Paul-François Paoli : Personnellement, je trouve qu'il y a depuis quelques années dans la société française un relâchement impressionnant au niveau des apparences. Une certaine idéologie de l'authenticité a triomphé dans l'espace public, ce qui fait que les gens, jeunes ou moins jeunes, font de moins en moins d'efforts, notamment au niveau de l'habillement. Paradoxalement, on nous dit que le narcissisme a triomphé aujourd'hui dans notre société, mais on constate un relâchement. Ce n'est pas le triomphe de la belle apparence, mais celui du laisser-aller. C'est quelque chose qu'on peut constater dans les services publics, dans les trains, dans les métros… Là où les gens sont obligés de se côtoyer, on est obligé de supporter le laisser-aller des autres.

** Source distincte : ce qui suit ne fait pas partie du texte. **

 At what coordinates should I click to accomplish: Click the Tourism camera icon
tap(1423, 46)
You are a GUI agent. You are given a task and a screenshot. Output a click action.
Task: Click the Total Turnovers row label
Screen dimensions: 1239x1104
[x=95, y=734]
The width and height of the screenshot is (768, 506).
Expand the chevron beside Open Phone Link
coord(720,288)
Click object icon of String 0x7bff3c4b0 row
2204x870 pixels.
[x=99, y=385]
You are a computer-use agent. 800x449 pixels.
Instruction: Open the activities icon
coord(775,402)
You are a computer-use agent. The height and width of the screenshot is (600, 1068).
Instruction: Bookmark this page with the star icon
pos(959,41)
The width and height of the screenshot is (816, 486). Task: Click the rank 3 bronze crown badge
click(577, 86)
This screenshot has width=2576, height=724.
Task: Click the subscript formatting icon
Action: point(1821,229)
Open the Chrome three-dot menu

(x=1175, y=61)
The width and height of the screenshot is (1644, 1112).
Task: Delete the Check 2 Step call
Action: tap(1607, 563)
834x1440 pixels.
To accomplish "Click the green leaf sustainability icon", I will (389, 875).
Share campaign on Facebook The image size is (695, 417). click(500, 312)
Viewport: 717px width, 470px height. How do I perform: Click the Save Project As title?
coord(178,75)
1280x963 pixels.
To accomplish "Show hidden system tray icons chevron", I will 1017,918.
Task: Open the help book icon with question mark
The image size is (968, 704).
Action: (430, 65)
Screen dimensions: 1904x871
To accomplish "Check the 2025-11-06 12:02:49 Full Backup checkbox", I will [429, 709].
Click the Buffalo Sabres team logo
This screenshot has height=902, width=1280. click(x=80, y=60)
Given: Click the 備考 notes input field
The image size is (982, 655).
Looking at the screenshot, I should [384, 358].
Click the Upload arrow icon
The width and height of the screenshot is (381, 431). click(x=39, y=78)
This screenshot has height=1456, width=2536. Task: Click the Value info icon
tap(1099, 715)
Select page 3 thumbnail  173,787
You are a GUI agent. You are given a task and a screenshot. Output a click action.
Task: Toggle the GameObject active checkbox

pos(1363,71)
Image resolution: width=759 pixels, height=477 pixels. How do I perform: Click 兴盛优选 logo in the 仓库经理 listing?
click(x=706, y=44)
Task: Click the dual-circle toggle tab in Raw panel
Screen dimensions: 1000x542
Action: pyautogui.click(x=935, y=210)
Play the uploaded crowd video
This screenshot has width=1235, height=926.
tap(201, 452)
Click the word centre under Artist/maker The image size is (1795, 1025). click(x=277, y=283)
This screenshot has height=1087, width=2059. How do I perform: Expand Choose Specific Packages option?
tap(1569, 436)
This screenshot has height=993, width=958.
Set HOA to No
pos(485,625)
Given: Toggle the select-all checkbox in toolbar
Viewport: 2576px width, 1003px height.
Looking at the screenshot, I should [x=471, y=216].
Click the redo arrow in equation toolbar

Si l'on compare avec les années 1960, on voit à quel point notre manière de se présenter en public a été bouleversée. Je ne dis pas que c'était bien, je n'ai pas forcément la nostalgie de cette époque. Dans ces années-là, les apparences étaient très guindées, mais nous sommes passés, me semble-t-il, d'un extrême à l'autre. Aujourd'hui, le slogan à la mode est celui de McDonald's : venez comme vous êtes. C'est quelque chose de très déplaisant, parce qu'on est obligé de supporter le relâchement des autres.

L'histoire du jogging est anecdotique mais en même temps signifiante. J'ai aussi constaté que beaucoup de jeunes s'habillent dans les lieux publics comme s'ils étaient dans une salle de sport, à la plage ou chez eux. C'est quelque chose contre lequel il faut lutter selon moi. Les individus sont de plus en plus sans gêne dans leur manière de s'habiller, de s'interpeller, de vous interpeller… Ce relâchement est préoccupant.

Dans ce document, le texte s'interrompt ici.